■ **Element lookup records**:
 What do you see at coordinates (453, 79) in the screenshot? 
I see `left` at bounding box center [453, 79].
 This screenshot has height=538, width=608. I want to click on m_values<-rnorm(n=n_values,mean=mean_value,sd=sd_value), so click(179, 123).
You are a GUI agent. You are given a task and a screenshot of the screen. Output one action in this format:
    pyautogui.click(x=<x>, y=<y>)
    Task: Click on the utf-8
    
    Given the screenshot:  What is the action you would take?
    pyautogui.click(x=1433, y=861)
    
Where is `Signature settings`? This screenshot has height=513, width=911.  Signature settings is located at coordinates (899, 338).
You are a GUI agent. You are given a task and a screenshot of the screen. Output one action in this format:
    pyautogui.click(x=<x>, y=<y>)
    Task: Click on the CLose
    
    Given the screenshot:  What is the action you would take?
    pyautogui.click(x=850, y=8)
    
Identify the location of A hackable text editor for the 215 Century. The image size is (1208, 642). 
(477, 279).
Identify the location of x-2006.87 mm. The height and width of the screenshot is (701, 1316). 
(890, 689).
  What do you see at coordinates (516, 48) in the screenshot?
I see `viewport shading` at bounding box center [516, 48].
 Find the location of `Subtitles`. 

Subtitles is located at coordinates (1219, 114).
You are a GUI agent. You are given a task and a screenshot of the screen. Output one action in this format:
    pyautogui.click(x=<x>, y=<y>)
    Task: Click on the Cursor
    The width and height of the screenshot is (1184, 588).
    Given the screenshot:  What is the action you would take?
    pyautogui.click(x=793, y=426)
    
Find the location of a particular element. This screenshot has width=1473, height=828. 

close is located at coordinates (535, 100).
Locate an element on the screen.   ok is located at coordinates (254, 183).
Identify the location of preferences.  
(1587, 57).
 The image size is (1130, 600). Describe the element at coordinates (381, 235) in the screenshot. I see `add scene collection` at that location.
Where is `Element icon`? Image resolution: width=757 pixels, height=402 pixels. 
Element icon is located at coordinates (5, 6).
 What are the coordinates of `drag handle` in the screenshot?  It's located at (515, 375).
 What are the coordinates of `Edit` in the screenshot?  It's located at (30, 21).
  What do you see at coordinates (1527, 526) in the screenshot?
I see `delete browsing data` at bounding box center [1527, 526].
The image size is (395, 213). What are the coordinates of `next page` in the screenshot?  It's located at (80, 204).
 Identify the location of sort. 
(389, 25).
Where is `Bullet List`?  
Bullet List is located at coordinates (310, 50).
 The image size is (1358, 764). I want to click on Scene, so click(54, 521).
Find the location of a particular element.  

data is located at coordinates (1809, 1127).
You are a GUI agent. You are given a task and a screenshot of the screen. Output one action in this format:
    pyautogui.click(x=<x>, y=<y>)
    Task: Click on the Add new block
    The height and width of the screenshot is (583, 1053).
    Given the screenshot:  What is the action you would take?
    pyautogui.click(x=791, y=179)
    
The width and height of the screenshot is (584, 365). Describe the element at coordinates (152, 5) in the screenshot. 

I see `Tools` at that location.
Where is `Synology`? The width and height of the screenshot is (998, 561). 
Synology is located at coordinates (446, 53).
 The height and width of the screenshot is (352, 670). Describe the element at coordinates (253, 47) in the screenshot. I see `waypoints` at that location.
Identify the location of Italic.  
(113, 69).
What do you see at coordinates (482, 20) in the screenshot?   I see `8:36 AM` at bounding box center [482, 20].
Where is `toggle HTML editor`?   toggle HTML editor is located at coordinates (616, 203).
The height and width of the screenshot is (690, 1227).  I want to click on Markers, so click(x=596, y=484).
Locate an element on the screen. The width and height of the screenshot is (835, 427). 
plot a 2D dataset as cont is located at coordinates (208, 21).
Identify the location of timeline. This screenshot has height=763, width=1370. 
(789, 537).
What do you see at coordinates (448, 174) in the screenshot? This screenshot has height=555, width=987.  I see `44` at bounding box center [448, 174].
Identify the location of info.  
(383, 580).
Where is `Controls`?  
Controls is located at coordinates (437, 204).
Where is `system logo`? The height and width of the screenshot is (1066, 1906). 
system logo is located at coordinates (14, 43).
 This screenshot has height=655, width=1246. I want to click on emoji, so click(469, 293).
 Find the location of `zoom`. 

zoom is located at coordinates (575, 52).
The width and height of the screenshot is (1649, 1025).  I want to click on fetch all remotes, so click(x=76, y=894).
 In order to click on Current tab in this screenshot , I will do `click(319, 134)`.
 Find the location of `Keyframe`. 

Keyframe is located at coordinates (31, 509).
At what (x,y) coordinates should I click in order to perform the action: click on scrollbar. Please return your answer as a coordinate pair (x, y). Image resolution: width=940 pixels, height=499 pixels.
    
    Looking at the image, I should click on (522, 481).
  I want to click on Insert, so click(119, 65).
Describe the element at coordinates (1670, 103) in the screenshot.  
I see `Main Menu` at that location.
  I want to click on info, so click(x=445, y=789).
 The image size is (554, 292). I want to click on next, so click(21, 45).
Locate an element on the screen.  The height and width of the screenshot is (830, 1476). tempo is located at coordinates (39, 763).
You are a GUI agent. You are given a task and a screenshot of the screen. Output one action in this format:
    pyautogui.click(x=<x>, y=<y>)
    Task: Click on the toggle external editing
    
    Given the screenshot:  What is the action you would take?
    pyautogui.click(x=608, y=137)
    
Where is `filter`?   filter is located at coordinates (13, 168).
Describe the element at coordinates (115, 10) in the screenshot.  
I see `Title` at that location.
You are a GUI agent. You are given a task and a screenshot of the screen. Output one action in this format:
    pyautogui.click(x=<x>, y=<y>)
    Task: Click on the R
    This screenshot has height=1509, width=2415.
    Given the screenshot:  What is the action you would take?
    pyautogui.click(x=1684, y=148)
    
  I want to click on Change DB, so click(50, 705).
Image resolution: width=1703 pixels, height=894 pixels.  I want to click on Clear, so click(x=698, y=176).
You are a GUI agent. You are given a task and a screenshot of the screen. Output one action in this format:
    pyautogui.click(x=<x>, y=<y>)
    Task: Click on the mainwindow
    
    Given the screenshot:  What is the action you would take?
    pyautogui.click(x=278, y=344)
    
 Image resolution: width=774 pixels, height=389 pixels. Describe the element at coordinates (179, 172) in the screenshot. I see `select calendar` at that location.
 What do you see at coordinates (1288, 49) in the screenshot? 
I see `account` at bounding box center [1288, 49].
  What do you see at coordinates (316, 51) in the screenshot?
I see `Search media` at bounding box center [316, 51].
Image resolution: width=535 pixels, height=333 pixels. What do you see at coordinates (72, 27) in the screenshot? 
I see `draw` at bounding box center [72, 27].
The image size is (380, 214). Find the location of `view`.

■ **Aim of the task**:
Echo the lines starting at the first one and ending at the line that contains "pyautogui.click(x=1433, y=861)". Include both of those lines and nothing beyond them.

■ **Task response**:
 What do you see at coordinates (453, 79) in the screenshot? 
I see `left` at bounding box center [453, 79].
 This screenshot has height=538, width=608. I want to click on m_values<-rnorm(n=n_values,mean=mean_value,sd=sd_value), so click(179, 123).
You are a GUI agent. You are given a task and a screenshot of the screen. Output one action in this format:
    pyautogui.click(x=<x>, y=<y>)
    Task: Click on the utf-8
    
    Given the screenshot:  What is the action you would take?
    pyautogui.click(x=1433, y=861)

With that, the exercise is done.